“Apakah perang antar umat manusia, tidak diakibatkan oleh manusia yang melalaikan sastra?” gugat Gde Aryantha Soethama, lulusan peternakan Udayana yang kini dikenal sebagai sastrawan Bali, ketika mempertanyakan peran sastra dalam kehidupan sehari-hari dalam rembug (diskusi) sastra purnama Badrawada di Pura Agung Jagantnatha, 20 Desember 1983.
Diskusi tersebut, yang diabadikan melalui artikel Dwijaputra dalam majalah Warta Hindu Dharma edisi 199 (Januari 1984), Soethama memberikan timbangan moral kepada peserta rembug, dan kita saat ini, bahwa sastra hidup dalam perjalanan kehidupan manusia. Setiap langkah manusia di dunia ini, selalu mendapatkan percikan sastra, baik melalui kesenian yang praktikal maupun melalui pembelajaran formal dan nonformal.
Disayangkan, generasi manusia Indonesia masa kini abai terhadap esensi sastra. Meski banyak penulis terlahir pada masa kini dibandingkan masa sebelumnya, tidak banyak dari mereka yang mampu menghasilkan karya yang menggugah jiwa pembacanya. Karya mereka lebih ditujukan untuk menghasilkan keuntungan jangka pendek alih-alih untuk mencerdaskan atau menghasilkan generasi Indonesia yang kritis dan rasional.
Sastra, sebagai pelita bagi manusia menjalani kehidupan sehari-hari, sudah seharusnya dibumikan. Sudah sewajarnya sastra dekat dengan jiwa manusia. Tuntutan tersebut semakin terasa di Indonesia, negara pencetak sastrawan dan pujangga yang berkelas, tetapi kesulitan memahami nilai dan esensi dari sebuah karya sastra.

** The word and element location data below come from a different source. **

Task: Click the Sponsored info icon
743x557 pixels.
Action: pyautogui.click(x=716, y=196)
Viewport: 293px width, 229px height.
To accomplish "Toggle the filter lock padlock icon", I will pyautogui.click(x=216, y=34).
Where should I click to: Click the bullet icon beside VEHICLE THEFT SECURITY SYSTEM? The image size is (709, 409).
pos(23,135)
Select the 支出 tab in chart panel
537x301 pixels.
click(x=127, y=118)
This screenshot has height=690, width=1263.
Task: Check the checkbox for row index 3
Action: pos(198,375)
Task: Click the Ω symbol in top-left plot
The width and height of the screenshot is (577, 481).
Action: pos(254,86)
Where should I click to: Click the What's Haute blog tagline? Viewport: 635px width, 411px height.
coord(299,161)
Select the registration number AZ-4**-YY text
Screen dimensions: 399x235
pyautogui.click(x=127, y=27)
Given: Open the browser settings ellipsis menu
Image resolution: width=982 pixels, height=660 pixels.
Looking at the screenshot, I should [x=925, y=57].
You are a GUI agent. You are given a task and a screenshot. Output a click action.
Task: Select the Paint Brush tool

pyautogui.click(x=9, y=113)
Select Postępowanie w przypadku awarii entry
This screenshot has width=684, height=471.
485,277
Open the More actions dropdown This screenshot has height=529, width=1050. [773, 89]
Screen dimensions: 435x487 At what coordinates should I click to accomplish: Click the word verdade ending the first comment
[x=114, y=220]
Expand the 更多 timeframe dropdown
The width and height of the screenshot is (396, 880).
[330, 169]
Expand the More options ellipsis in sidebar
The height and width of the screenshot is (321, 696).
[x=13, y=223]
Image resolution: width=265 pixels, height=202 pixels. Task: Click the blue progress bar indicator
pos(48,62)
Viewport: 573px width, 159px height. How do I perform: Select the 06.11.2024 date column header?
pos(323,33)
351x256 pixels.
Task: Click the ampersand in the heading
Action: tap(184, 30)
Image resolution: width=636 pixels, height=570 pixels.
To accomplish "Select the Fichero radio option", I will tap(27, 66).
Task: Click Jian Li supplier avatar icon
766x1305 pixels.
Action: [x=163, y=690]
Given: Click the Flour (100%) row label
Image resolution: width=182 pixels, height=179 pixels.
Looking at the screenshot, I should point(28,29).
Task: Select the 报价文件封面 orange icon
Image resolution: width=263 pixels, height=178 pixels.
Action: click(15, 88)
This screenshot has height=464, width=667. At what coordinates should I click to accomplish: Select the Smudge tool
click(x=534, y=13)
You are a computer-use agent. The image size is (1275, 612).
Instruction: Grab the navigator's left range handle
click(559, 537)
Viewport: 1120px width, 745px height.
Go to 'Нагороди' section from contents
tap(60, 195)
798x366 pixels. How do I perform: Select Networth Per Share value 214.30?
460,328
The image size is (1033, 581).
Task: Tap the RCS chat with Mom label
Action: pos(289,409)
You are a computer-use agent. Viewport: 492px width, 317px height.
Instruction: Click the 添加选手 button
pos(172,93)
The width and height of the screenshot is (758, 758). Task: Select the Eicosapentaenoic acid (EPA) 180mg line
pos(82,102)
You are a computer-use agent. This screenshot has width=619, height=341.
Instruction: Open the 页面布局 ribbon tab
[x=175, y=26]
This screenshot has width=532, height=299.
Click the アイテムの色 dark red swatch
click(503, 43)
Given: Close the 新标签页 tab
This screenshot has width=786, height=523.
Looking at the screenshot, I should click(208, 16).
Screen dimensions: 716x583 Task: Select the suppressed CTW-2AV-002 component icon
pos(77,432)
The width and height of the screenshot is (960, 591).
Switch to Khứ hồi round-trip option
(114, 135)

Sudah seharusnya, untuk mencegah aus kebudayaan lebih dalam lagi, manusia Indonesia mulai mendalami kembali sastra. Meski, bagi sebagian kalangan, tidak memiliki nilai praktis, sastra mampu memberikan ruang bagi manusia Indonesia untuk merenungkan perjalanan hidup mereka di dunia ini saat ini, memikirkan kembali segala kelakuan mereka di dunia, dan jejak apa yang akan mereka tinggalkan ketika mereka tiada nanti. Sastra memberikan kebebasan bagi manusia yang ingin mendalaminya.